New Words from this Week
  1. piru: skinny
  2. kyra: fat
  3. ñaña: mean
  4. tavy: crazy
  5. guápo/a: hard-working
  6. vale: adj. hard-working; v. to cost or be worth something
  7. jopy: adj. cheap; v. to squeeze or press
  8. ka’u: adj. a drunk; v. to get drunk
  9. hikuái: them (used at the end of sentences)
  10. -va: that is, who is, which is

Other words mentioned:
chika/o: girlfriend/boyfriend
chisme: gossip
pórte: situation


Do you remember being in science class as a kid and looking at a chart of the periodic table of elements? Do you remember how all the elements are snuggled together in one chart, and then there’s like this whole other group that’s not even attached. And you thought: What’s so special about that group that they’re not even hanging out with all the other elements?

Well today we’re going to talk about the Guaraní version of those other elements. These are just off to the side in their own little clique.

They're called Chendales. These are just verbs conjugated in an entirely different way. They can also be adjectives or adverbs.

There’s some debate about whether Chendales are verbs or not. But we don’t care about that, we just want to know how to use them. The job of chendales is to usually to say that the subject, such as you, has a quality, is in a certain state or has a possession.

Let’s talk about that with ourselves, or che. The first use, to say that you have a quality, you would use an adjective, such as to say, "I’m pretty". Let’s use porã. You would start with che and then just attach che again to the verb. The pronoun, che, becomes the driver car. Che che porã. Since the che is repeated, many times it’s just left off. Che porã.

To describe a state you’re in, this is where it really gets fun. Let’s use the most popular one in Paraguay, kaigue. Kaigue translates to sluggish, as in lacking in energy. Kai is the word for burned, so I think it’s kind of like burned out. It’s 100 degrees outside and you don’t feel like doing anything. Che kaigue you might say. Or Che kaigue hína for I don’t feel like doing anything right now. Or Che kaigue che ra’a for "Dude I don’t feel like doing anything."

First let’s go through all the beginnings. They roughly follow the pattern of regular pronouns, but naturally with some curveballs thrown in.

First we had che, to say, I’m pretty. Che che porã.
The next is Nde. Nde nde kaigue. But here come the nasals, such as porã.

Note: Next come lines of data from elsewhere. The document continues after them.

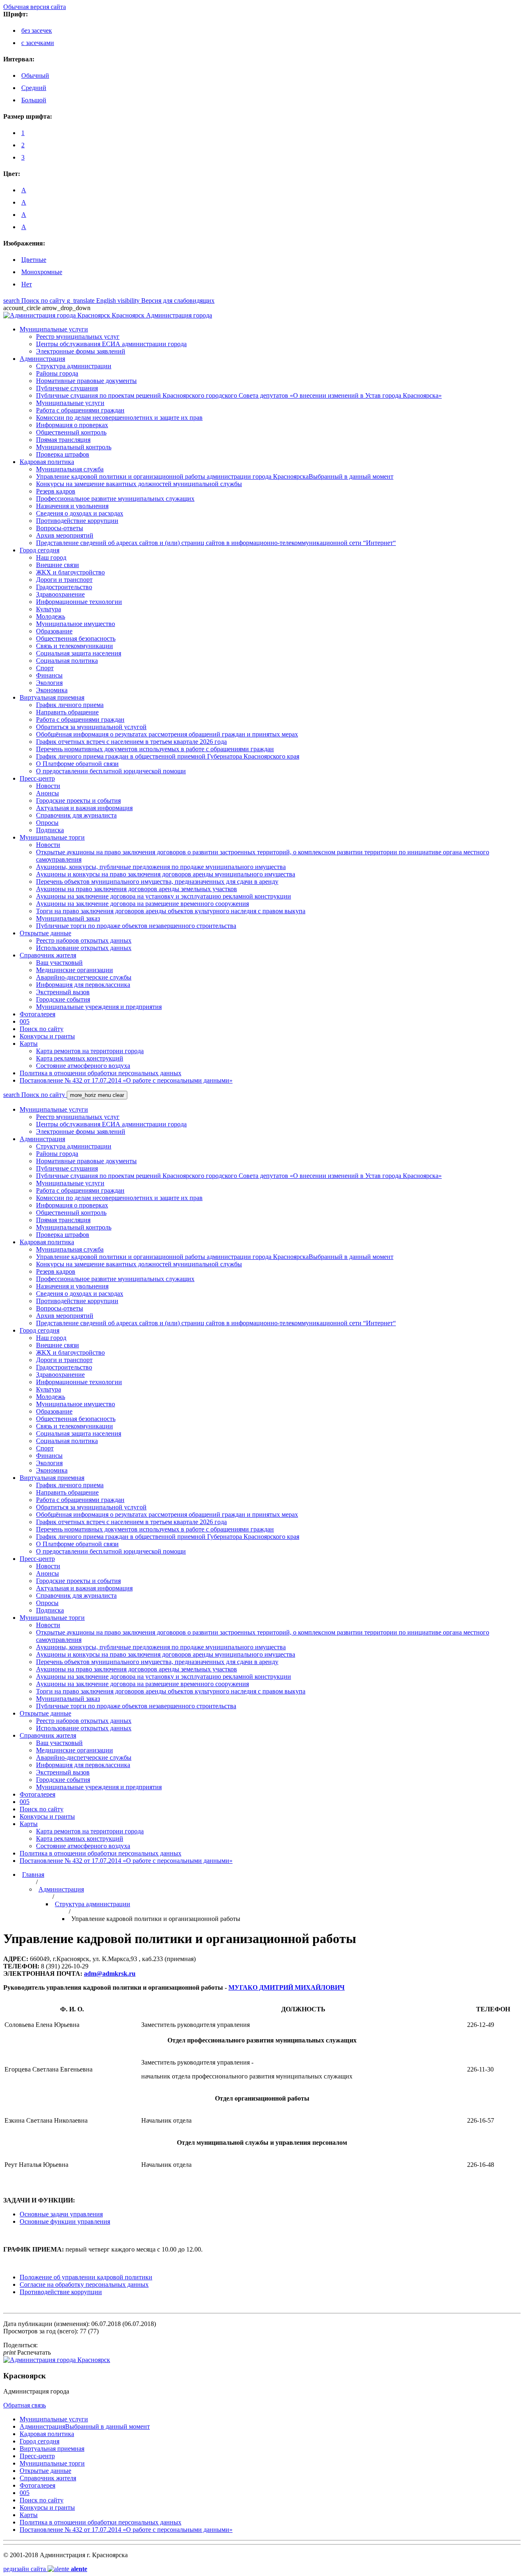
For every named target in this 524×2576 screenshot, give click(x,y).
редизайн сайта (45, 2568)
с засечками (37, 42)
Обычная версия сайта (34, 6)
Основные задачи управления (61, 2214)
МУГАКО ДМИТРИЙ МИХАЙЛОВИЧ (286, 1987)
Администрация (61, 1889)
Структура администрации (92, 1903)
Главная (33, 1874)
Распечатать (27, 2352)
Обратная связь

The d in nde doesn’t want to hang out with the nasals, so when we want to say "You are pretty", we have to say nde neporã, or just Ne porã. This pattern will be followed with other pronouns, that the d will disappear with nasals.

Such as ñande. We are all pretty. Ñande ñane porã, but people will just say ñane porã. "We are all feeling lazy." Ñande kaigue.

Ore will stay the same, "Just us are lazy." Ore ore kaigue or just ore kaigue.

Peẽ is going to change a little bit and become Pende, or, with nasals, pene. Peẽ pene porã.

Or, sometimes, people will just ignore the whole nasals thing altogether and just say Pende porã and nde porã.

Now let’s talk about the beginnings for him, her and them, that ha’e and ha’ekuéra. This is super weird. The beginning for that is just an i, pronounced “E.”

Ha’e ikaigue. Karen iporã. This will change when the adjective begins with a vowel, but we are going to worry about that later.

You can use these with all the fun cabooses we’ve already learned. I’m feeling lazy already would be Che kaiguéma. “She will be pretty tonight” would be Ha’e iporãta ko pyharépe.
Now let’s look at some states of being that we might use. These are fun because people just throw them out in little bits, so you’re more likely to recognize them sooner and be able to use them easily. Che kaigue is practically the motto of Paraguay.

Another good one is to say, “I’m broke!” which is Che sogue. As I said, the correct form is Che che sogue, but I hear that so little that we’ll just do the Che sogue! How would you say, “Liam is broke already”? Liam isoguema.

Then there’s another important one, "to be hungry". This is vare’a. Che vare’áma is "I’m hungry already." Che vare’a hína is "I’m hungry!" Or you could combine the two: Che vare’áma hína. How would you say, “We all are hungry”? Ñande vare’a. What does this mean: Pauli ivare’áta. “Pauli is going to be hungry.”

If you’re feeling tired, like the tired you feel after working all day, you would use the word kane’o. After doing a bunch of chores, you might fall into a chair and say Che kane’õma. "I’m tired already."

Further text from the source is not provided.